Ekonomik sıkıntı yanında hızlı plansız şehirleşme onun sonucunda kent kültürüne adapte olamamış nüfus güven bunalımı gelir dağılımı adaletsizliği nedeni ile güvensiz toplum haline geldik. Ekonomik kriz ve gelir dağılımı bozukluğu yaşanan buhranı etkisini şiddetini ve süresini uzatmaktadır. Sosyal barışı toplumsal huzuru güveni sağlamak için iş güvenceli çalışma barışını temin için adil bir gelir dağılımı sistemi gereklidir.

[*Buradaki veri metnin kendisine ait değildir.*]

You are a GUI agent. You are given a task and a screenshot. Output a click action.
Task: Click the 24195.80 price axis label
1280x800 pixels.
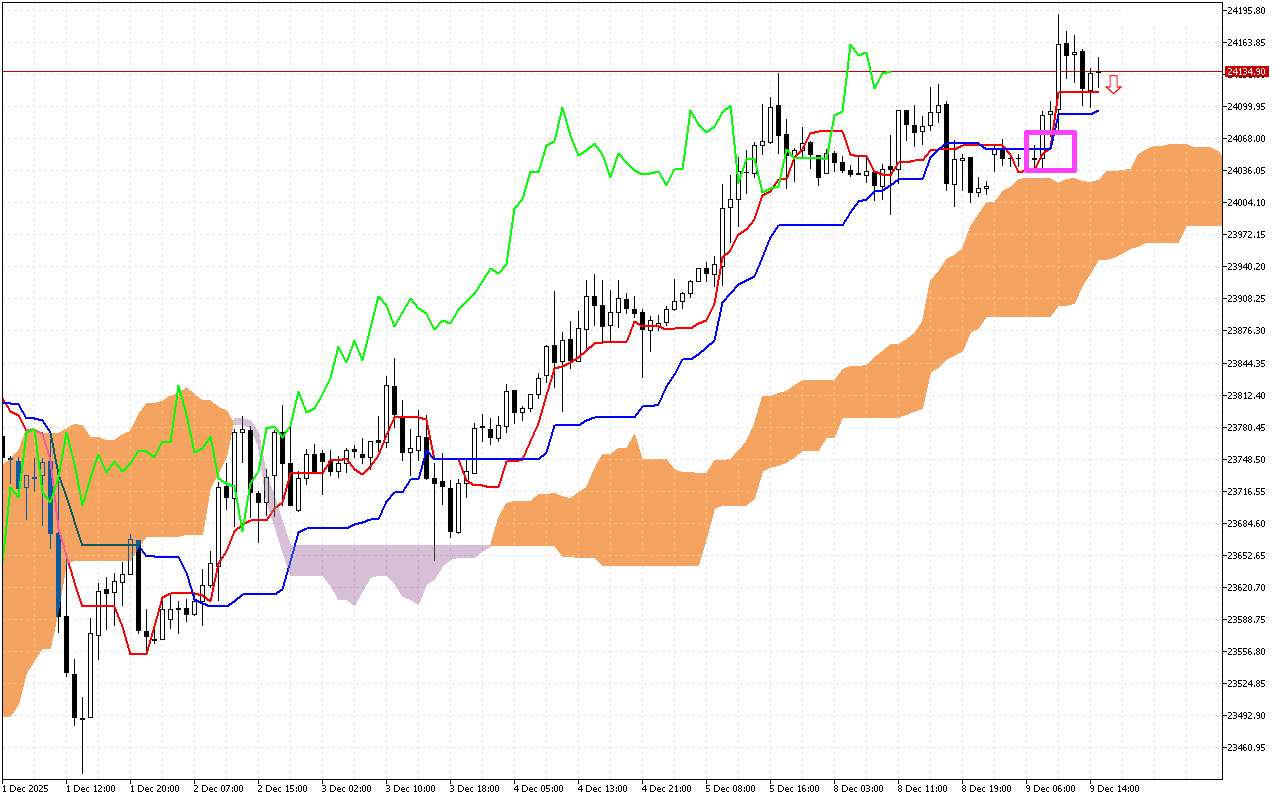[x=1245, y=10]
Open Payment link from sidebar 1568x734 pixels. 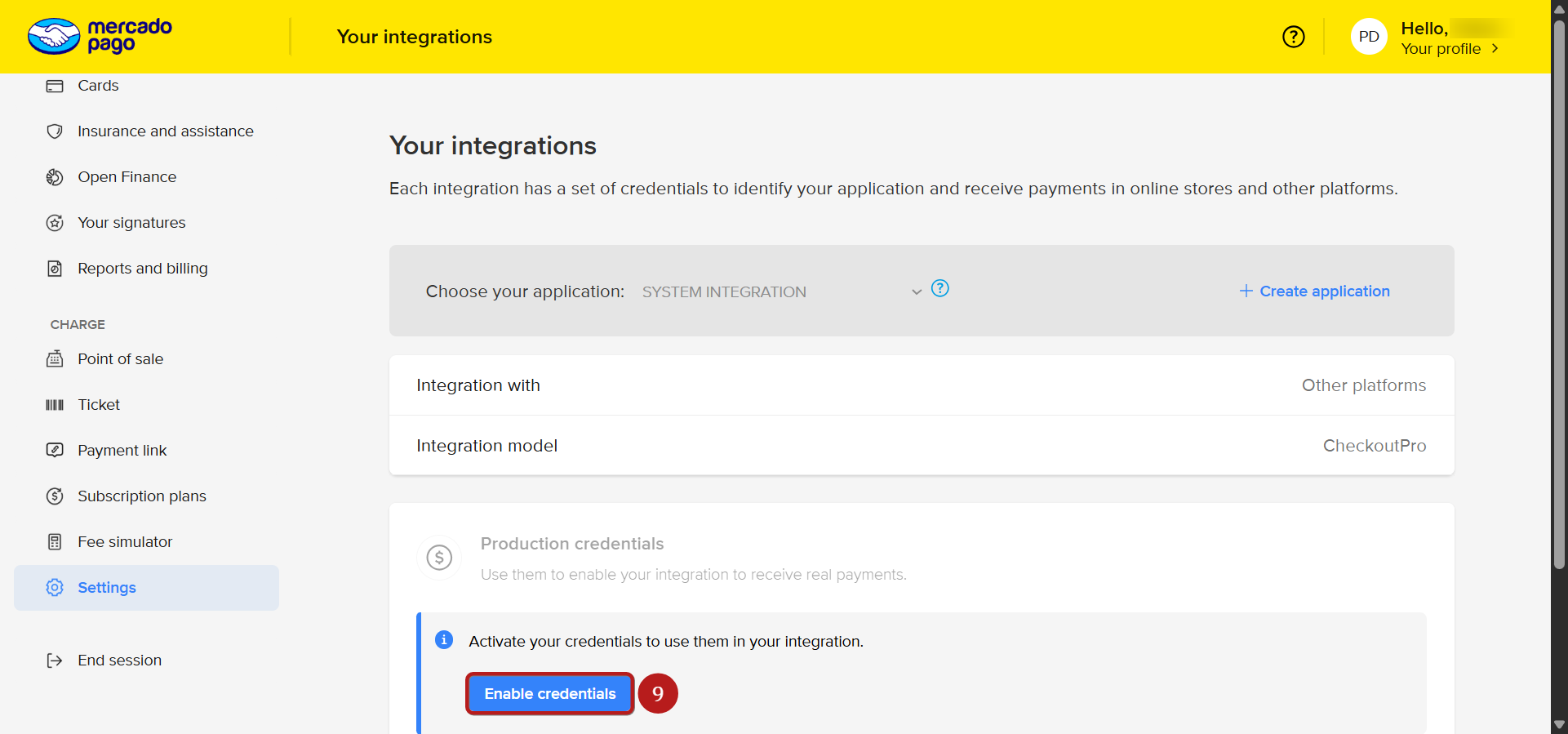pyautogui.click(x=122, y=451)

Gelir dağılımı bozukluğunu yansıtan veriler şunu gösteriyor en yüksek gelire sahip %20 grubun toplam gelirden aldığı pay %47 iken, en düşük gelire sahip % 20 grubun aldığı pay % 6.2. Dengesizlik giderek artıyor çalışan emekli ücretli dar gelirlinin geçim sıkıntısı katlanarak büyümektedir.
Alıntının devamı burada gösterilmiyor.